Serine proteases play critical roles in many physiological and pathological processes, and are proven diagnostic and therapeutic targets in a number of clinical indications. Suppression of the aberrant proteolytic activities of these proteases has been clinically used for the treatments of relevant diseases. Polypeptides with 10-20 residues are of great interests as medicinal modulators of serine proteases, because these peptides demonstrate the characteristics of both small molecule drugs and macromolecular drugs. In this review, we summarized the recent development of peptide-based inhibitors against serine proteases with potent inhibitory and high specificity comparable to monoclonal antibodies. In addition, we also discussed the strategies of enhancing plasma half-life and bioavailability of peptides in vivo, which is the main hurdle that limits the clinical translation of peptide-based drugs. This review advocates new avenue for the development of effective serine protease inhibitors and highlights the prospect of the medicinal use of these inhibitors.

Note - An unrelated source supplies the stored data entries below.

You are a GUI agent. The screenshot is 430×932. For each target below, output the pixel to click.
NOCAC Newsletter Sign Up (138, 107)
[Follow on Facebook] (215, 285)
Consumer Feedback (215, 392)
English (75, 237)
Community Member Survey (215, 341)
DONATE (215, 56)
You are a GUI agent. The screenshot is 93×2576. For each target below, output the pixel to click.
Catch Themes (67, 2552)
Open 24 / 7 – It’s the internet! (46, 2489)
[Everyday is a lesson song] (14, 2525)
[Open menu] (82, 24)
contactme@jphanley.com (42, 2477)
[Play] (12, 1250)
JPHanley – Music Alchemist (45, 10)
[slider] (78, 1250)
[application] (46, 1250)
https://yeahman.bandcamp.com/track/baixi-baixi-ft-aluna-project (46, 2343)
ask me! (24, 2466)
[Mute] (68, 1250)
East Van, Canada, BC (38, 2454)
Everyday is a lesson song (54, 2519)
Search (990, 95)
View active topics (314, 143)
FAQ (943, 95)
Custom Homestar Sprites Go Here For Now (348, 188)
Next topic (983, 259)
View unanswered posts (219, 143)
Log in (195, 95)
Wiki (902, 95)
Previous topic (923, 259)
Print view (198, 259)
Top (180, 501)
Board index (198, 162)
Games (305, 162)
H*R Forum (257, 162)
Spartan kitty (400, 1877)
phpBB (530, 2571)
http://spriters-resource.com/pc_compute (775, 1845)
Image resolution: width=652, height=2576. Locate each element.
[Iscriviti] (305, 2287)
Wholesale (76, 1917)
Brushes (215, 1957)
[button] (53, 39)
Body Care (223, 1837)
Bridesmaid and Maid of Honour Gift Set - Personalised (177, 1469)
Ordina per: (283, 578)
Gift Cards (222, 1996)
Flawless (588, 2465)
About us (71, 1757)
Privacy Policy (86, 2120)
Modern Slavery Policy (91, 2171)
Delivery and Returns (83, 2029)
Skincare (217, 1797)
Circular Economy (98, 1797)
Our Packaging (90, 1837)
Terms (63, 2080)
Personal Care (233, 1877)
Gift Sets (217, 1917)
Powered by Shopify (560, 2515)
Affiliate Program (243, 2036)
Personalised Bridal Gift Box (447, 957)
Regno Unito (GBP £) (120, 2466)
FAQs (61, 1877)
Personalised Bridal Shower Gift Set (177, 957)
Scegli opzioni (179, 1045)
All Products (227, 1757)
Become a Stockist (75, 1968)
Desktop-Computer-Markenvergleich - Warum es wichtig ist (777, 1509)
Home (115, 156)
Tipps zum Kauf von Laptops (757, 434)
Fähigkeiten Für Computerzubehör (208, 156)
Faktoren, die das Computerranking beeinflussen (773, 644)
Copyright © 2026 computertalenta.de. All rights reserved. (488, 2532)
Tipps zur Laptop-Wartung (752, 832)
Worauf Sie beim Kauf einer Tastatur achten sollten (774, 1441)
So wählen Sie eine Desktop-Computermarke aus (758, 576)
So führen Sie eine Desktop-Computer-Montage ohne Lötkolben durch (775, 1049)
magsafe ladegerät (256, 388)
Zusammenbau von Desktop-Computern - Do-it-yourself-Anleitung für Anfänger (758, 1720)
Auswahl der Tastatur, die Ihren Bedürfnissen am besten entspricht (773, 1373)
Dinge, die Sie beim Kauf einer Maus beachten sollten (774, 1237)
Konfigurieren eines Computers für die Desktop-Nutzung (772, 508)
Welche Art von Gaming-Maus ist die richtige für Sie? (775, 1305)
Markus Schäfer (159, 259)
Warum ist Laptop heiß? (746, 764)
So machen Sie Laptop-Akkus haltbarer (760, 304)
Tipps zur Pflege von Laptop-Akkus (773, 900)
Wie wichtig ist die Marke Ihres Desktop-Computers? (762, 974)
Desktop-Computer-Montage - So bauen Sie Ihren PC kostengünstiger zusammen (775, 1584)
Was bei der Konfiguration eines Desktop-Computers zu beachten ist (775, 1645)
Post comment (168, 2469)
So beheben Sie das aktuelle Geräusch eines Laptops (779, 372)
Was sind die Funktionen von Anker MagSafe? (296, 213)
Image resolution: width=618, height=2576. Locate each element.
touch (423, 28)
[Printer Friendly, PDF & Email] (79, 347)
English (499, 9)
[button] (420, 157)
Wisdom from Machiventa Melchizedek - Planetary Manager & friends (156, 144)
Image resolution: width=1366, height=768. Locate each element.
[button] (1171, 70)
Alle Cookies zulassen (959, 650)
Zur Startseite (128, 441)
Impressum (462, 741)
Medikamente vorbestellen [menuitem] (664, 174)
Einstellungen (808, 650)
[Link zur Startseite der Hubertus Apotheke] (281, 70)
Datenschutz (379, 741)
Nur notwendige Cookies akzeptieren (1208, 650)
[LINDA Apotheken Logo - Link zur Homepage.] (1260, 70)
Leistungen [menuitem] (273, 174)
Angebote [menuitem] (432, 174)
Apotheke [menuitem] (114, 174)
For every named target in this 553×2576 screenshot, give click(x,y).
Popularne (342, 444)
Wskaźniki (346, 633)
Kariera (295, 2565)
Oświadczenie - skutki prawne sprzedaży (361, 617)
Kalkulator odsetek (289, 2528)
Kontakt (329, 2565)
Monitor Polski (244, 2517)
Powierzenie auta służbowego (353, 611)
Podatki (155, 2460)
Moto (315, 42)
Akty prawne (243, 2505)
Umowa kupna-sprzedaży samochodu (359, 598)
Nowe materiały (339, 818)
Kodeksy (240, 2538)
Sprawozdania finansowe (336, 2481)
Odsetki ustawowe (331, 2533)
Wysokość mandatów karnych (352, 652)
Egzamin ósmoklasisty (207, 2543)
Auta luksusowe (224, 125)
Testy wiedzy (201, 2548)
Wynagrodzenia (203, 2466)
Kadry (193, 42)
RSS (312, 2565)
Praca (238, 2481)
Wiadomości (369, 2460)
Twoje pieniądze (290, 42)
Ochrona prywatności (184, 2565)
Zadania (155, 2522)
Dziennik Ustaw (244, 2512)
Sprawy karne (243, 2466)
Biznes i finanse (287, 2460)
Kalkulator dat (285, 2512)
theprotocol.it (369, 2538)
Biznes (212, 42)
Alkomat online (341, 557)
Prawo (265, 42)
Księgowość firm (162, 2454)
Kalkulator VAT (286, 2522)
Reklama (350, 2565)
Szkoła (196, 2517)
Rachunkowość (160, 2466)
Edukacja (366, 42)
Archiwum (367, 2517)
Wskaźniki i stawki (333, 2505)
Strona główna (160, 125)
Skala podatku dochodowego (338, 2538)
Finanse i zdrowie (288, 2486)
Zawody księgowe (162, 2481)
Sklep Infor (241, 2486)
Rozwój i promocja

丝氨酸蛋白酶在许多生理和病理过程中起着关键作用，并且在许多临床适应症中被证明是诊断和治疗靶标。这些蛋白酶的异常蛋白水解活性的抑制已在临床上用于治疗相关疾病。具有10-20个残基的多肽作为丝氨酸蛋白酶的药物调节剂具有极大的兴趣，因为这些肽表现出小分子药物和大分子药物的特征。在这篇综述中，我们总结了基于肽的针对丝氨酸蛋白酶的抑制剂的最新进展，该抑制剂具有与单克隆抗体相当的强抑制性和高特异性。此外，我们还讨论了提高体内血浆半衰期和提高多肽生物利用度的策略，这是限制基于肽的药物临床翻译的主要障碍。这篇评论提倡开发有效的丝氨酸蛋白酶抑制剂的新途径，并强调了这些抑制剂的药用前景。